[[ Records shown, beginning ]]

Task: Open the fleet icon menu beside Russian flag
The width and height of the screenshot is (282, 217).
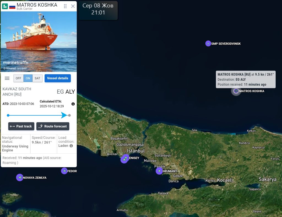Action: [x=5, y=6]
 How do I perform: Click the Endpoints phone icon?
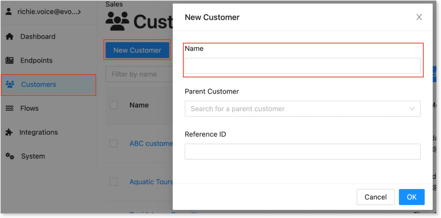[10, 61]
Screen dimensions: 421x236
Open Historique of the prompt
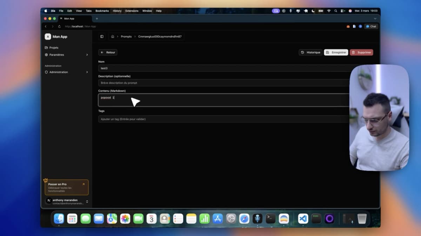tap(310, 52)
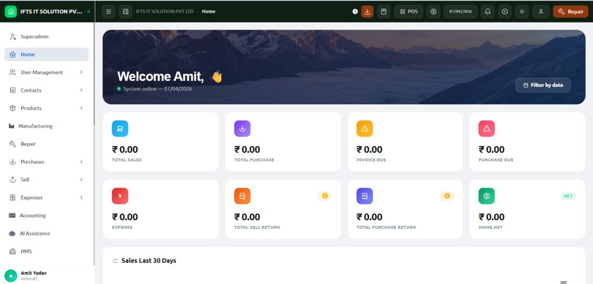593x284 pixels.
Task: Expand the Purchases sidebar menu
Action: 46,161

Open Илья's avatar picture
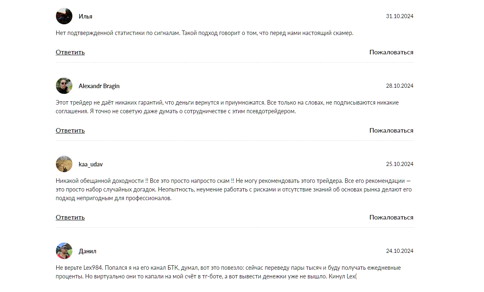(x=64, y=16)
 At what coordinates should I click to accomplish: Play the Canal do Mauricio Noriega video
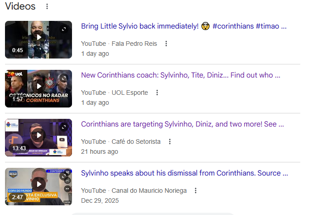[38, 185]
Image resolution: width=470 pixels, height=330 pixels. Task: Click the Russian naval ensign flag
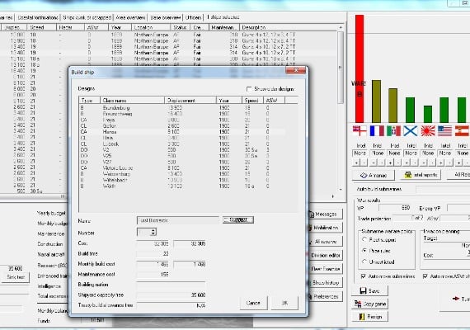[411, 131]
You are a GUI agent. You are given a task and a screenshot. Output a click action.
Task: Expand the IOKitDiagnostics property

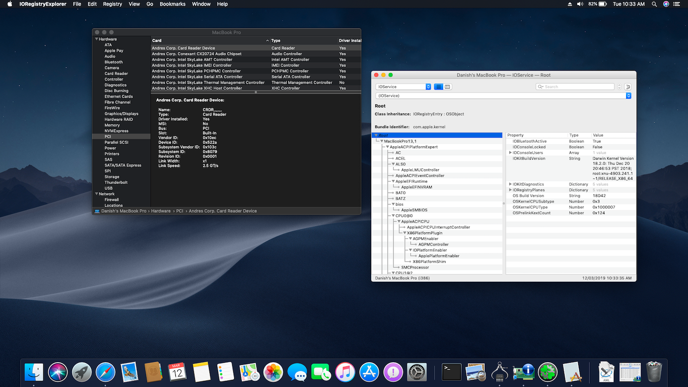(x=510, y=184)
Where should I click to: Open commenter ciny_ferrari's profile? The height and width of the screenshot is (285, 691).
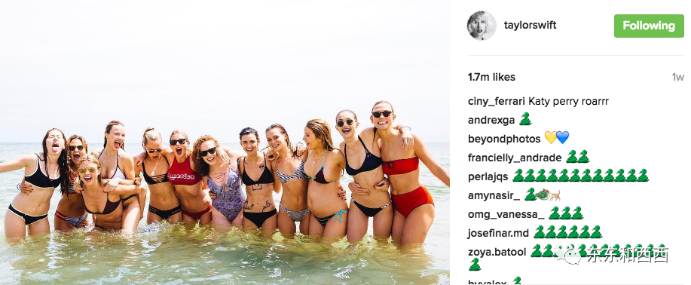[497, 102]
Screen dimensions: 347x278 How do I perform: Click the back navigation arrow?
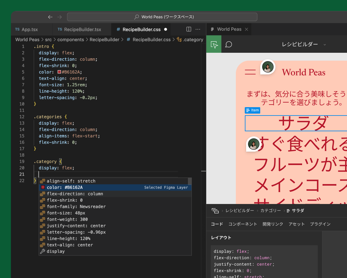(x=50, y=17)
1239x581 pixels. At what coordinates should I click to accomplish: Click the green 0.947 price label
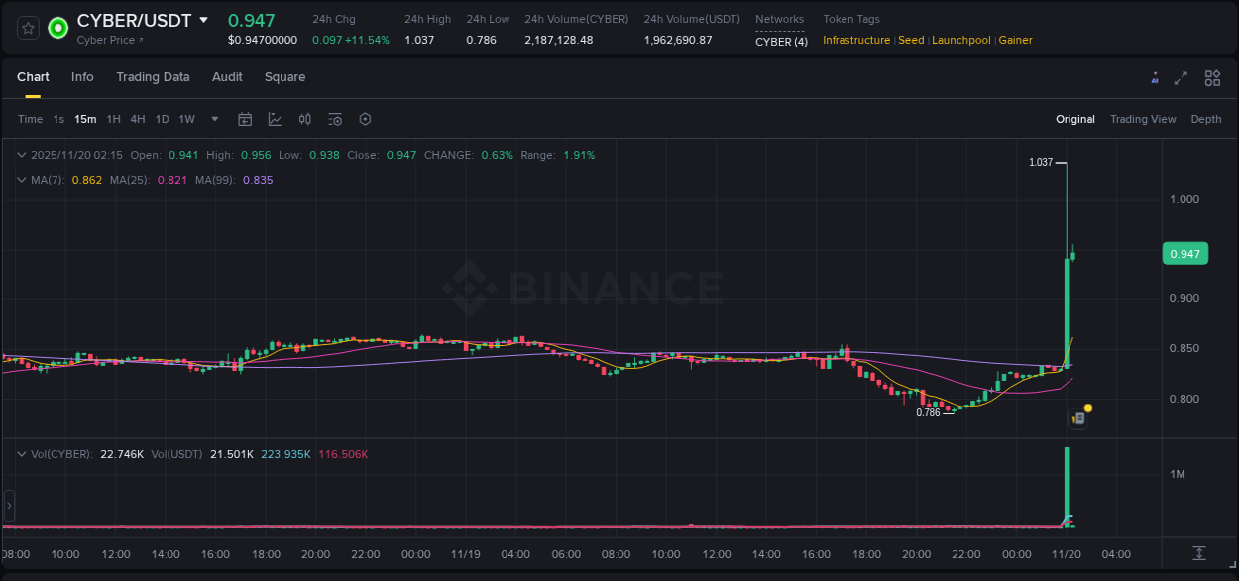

[[ Records shown, end ]]

» Goal of the exercise
What is needed is a word-for-word copy of the data above, free of any images.

» Written response
Task: Open the fleet icon menu beside Russian flag
The width and height of the screenshot is (282, 217).
Action: [x=5, y=6]
 How do I perform: Click the Endpoints phone icon?
[10, 61]
Screen dimensions: 421x236
Open Historique of the prompt
tap(310, 52)
593x284 pixels.
Task: Expand the Purchases sidebar menu
Action: 46,161

Open Илья's avatar picture
(x=64, y=16)
 At what coordinates should I click to accomplish: Play the Canal do Mauricio Noriega video
[38, 185]
Image resolution: width=470 pixels, height=330 pixels. Task: Click the Russian naval ensign flag
[411, 131]
You are a GUI agent. You are given a task and a screenshot. Output a click action.
Task: Expand the IOKitDiagnostics property

(x=510, y=184)
Where should I click to: Open commenter ciny_ferrari's profile? The height and width of the screenshot is (285, 691).
[497, 102]
Screen dimensions: 347x278 How do I perform: Click the back navigation arrow?
(x=50, y=17)
1239x581 pixels. At what coordinates should I click to accomplish: Click the green 0.947 price label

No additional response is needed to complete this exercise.